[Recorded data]
[Start of section]
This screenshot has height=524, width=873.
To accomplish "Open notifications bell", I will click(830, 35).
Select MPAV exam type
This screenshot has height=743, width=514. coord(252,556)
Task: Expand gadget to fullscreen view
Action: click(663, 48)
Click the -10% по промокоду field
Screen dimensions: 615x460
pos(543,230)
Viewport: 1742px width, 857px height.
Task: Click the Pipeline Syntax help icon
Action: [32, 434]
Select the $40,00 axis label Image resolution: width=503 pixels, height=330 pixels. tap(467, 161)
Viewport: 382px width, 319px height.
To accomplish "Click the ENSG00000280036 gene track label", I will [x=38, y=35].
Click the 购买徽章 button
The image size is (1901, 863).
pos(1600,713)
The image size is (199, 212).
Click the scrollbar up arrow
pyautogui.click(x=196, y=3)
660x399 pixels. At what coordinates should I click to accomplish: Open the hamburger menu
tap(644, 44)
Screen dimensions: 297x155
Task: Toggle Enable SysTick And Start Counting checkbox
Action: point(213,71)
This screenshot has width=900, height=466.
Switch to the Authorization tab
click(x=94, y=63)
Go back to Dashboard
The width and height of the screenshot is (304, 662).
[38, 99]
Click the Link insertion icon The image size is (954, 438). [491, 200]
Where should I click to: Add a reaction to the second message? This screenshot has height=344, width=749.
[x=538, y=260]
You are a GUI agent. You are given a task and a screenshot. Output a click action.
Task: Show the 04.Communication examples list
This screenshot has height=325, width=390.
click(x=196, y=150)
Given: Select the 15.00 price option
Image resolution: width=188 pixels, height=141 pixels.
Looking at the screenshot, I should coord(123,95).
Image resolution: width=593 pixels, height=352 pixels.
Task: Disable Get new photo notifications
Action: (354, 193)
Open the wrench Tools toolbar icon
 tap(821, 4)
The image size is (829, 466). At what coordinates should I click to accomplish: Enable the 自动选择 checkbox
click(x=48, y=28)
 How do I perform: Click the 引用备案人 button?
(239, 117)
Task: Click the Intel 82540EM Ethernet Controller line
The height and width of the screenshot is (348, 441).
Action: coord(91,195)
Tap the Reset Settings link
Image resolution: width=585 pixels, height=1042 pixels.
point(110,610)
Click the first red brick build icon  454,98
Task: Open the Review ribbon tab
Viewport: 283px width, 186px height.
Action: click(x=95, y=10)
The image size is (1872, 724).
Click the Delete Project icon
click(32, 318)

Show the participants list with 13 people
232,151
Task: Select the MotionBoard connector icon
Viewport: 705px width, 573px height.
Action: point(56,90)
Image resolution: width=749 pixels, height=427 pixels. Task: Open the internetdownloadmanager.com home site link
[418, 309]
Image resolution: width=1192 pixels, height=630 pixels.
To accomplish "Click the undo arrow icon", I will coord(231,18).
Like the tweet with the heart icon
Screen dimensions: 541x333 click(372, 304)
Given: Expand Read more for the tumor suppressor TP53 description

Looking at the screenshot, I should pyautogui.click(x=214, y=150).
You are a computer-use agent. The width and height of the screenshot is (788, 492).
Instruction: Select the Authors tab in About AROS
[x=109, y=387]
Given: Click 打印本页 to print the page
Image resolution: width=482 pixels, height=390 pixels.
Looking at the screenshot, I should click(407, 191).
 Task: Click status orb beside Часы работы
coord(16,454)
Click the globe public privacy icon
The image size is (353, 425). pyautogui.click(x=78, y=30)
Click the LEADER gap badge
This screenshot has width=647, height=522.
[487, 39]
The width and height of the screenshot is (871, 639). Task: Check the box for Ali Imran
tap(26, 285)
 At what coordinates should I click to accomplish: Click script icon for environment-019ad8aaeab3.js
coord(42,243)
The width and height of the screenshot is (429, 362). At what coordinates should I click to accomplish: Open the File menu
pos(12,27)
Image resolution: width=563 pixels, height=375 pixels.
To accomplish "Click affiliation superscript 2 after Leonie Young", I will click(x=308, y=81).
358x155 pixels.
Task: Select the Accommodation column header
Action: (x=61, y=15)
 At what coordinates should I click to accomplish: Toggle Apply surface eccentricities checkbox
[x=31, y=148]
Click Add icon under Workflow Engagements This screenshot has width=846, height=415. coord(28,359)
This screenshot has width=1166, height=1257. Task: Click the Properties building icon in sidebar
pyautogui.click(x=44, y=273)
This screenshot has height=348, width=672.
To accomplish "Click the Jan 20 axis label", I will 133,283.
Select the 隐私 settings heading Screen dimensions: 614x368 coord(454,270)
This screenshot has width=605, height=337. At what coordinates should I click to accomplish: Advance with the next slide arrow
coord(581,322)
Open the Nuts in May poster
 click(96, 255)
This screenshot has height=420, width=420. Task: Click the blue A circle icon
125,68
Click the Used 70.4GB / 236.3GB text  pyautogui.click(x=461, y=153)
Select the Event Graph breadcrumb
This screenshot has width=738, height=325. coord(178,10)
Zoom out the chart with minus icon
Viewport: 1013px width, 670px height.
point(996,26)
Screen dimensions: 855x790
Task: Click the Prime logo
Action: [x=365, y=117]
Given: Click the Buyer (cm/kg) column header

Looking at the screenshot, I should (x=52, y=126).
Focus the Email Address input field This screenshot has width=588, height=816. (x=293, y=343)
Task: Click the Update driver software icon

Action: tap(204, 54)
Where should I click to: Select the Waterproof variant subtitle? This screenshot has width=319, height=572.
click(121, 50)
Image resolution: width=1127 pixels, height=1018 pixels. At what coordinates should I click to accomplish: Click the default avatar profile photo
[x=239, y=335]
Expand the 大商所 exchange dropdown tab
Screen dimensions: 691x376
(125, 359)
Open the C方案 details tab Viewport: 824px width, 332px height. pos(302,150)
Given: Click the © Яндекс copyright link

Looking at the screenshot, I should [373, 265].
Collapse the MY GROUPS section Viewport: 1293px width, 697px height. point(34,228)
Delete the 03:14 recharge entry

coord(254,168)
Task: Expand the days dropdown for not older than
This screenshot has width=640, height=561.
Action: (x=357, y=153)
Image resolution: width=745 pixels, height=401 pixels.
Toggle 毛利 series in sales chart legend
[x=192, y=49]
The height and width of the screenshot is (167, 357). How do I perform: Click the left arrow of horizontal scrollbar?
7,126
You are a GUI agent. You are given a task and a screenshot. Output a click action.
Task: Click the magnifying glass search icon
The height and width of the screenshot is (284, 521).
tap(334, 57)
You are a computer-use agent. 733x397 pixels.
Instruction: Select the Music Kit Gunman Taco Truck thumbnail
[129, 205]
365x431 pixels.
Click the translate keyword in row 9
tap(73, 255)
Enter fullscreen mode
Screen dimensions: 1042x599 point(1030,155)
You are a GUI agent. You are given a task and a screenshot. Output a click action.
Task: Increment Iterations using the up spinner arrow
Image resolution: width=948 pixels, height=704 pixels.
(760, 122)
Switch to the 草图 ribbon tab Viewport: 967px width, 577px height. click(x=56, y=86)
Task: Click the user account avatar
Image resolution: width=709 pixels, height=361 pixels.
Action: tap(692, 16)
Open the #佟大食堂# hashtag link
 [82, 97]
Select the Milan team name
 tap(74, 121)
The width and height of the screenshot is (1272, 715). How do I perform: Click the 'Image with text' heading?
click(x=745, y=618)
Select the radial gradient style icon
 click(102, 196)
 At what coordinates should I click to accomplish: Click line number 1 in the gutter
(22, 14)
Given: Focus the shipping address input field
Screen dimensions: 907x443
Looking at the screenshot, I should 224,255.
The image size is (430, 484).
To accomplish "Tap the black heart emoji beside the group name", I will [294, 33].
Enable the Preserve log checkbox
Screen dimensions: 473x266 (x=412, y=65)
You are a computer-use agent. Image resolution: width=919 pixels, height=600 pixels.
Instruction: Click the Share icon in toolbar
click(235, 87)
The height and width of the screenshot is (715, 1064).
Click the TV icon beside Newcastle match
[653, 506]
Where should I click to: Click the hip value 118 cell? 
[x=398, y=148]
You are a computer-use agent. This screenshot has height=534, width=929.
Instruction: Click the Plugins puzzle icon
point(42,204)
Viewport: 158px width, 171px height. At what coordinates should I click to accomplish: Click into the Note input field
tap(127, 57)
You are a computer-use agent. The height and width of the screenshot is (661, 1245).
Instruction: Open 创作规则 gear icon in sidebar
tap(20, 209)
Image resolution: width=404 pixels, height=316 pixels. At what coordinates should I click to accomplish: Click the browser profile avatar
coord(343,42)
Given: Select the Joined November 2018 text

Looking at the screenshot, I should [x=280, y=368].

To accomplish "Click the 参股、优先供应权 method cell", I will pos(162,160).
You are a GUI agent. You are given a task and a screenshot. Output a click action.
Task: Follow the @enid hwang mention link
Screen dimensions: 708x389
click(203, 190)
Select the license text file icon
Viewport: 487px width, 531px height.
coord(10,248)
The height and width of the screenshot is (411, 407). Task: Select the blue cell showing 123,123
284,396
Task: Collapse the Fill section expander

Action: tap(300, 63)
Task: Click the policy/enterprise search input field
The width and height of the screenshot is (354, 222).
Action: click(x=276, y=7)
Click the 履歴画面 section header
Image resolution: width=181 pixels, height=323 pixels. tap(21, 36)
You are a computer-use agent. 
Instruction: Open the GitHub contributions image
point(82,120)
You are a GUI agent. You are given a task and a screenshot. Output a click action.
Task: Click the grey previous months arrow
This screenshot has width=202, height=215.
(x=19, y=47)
[End of section]
:: EXERCISE REQUIREMENTS ::
All lines above between those holding "Click the TV icon beside Newcastle match" and "You are a computer-use agent. The height", inclusive, must be set down unchanged, and no other line may be included.

:: ANSWER SECTION ::
Click the TV icon beside Newcastle match
[653, 506]
Where should I click to: Click the hip value 118 cell? 
[x=398, y=148]
You are a computer-use agent. This screenshot has height=534, width=929.
Instruction: Click the Plugins puzzle icon
point(42,204)
Viewport: 158px width, 171px height. At what coordinates should I click to accomplish: Click into the Note input field
tap(127, 57)
You are a computer-use agent. The height and width of the screenshot is (661, 1245).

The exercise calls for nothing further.